▸ **TASK STATEMENT**
After going through the data below, state how many lines contain "heading", and nothing else.

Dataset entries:
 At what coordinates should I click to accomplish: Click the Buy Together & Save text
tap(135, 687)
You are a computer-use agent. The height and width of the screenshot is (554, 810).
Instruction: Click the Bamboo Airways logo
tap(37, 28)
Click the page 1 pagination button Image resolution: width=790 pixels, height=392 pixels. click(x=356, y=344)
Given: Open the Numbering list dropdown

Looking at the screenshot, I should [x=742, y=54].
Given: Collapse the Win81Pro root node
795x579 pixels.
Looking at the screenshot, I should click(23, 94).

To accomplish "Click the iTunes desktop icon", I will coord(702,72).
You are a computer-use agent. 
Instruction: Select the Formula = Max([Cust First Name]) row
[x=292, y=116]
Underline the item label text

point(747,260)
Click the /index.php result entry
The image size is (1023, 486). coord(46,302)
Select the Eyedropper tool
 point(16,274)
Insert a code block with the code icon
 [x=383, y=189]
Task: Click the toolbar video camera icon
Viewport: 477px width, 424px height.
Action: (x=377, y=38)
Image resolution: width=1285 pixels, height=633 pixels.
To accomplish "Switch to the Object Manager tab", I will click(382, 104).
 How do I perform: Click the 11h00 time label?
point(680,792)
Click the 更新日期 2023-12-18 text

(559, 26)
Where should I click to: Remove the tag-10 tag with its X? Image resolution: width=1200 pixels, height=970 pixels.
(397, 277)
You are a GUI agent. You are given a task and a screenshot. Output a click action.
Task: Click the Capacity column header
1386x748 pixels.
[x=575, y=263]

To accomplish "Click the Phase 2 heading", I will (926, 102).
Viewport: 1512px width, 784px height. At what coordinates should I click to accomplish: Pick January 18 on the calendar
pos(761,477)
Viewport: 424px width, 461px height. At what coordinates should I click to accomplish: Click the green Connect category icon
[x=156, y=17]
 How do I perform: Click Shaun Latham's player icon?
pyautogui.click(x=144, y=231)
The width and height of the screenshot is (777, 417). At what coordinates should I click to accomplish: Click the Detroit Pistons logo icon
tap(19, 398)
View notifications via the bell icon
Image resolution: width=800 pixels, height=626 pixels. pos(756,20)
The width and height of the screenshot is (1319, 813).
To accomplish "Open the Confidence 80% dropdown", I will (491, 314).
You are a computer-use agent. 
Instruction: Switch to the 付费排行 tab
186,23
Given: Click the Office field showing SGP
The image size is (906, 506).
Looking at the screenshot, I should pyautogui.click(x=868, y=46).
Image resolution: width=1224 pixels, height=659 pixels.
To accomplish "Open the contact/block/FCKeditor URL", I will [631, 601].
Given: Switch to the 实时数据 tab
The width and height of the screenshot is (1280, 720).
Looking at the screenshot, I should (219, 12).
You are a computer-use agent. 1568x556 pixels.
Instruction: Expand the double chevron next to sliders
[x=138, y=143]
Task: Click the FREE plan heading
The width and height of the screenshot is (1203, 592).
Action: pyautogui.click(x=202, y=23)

▸ **COMPLETED EXERCISE**
2